Return the lines below exactly, please, from the one containing "Mesafeli Satış Sözleşmesi (338, 1982)" through the last one, both included, and leave out any pictures.

#### [Provided information]
* * * * * * * * *
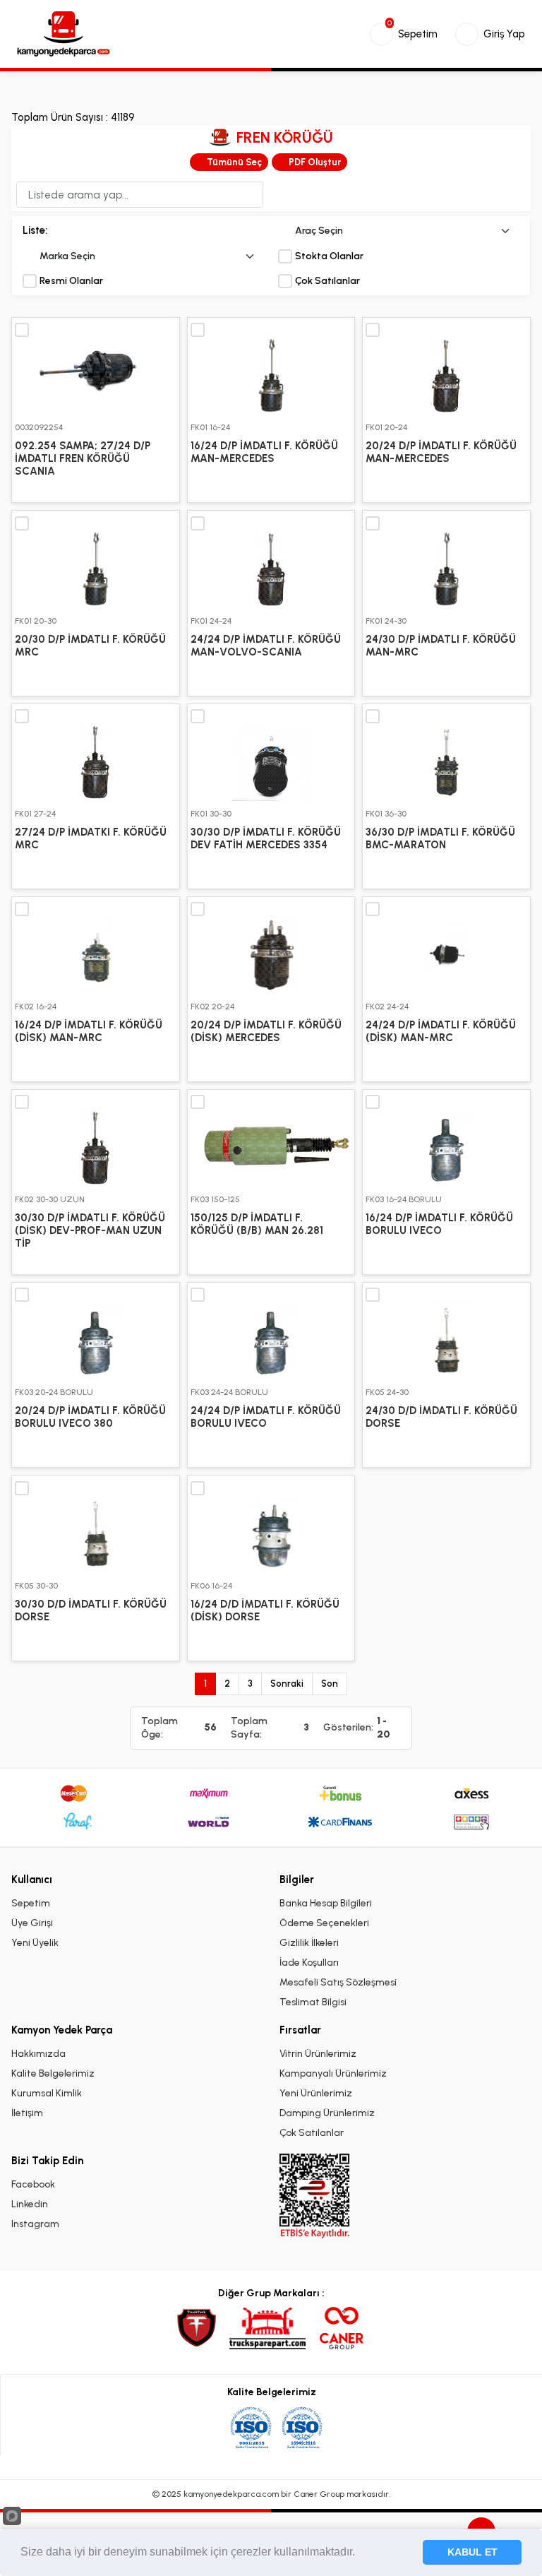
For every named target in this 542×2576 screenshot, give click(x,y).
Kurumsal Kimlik (46, 2093)
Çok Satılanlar (327, 281)
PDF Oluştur (315, 162)
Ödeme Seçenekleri (324, 1923)
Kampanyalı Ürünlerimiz (333, 2073)
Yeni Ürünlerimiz (315, 2093)
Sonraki (286, 1683)
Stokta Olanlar (329, 256)
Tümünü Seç (234, 162)
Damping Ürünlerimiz (327, 2113)
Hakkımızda (38, 2054)
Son (329, 1683)
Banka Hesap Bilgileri (325, 1903)
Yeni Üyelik (35, 1943)
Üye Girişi (32, 1923)
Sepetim (30, 1903)
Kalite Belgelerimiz (53, 2073)
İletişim (27, 2113)
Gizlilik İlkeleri (309, 1943)
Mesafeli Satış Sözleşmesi (338, 1982)
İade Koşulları (309, 1963)
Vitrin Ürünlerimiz (317, 2054)
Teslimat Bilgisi (313, 2002)
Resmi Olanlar (71, 281)
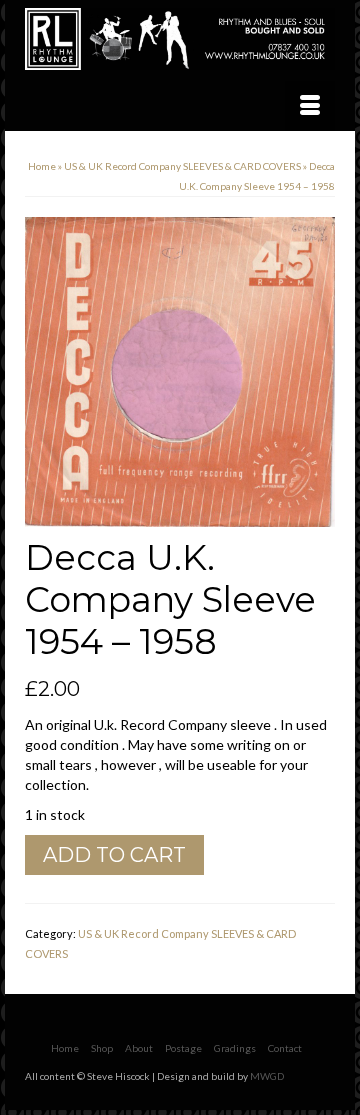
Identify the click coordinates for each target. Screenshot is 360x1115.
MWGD (267, 1076)
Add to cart (114, 855)
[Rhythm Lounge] (180, 39)
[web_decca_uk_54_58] (180, 370)
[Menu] (310, 106)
* * * * * * * * *
#### [Result of this task]
Mesafeli Satış Sözleşmesi (338, 1982)
İade Koşulları (309, 1963)
Vitrin Ürünlerimiz (317, 2054)
Teslimat Bilgisi (313, 2002)
Resmi Olanlar (71, 281)
Identify the click coordinates for each target. Screenshot is 360x1115.
MWGD (267, 1076)
Add to cart (114, 855)
[Rhythm Lounge] (180, 39)
[web_decca_uk_54_58] (180, 370)
[Menu] (310, 106)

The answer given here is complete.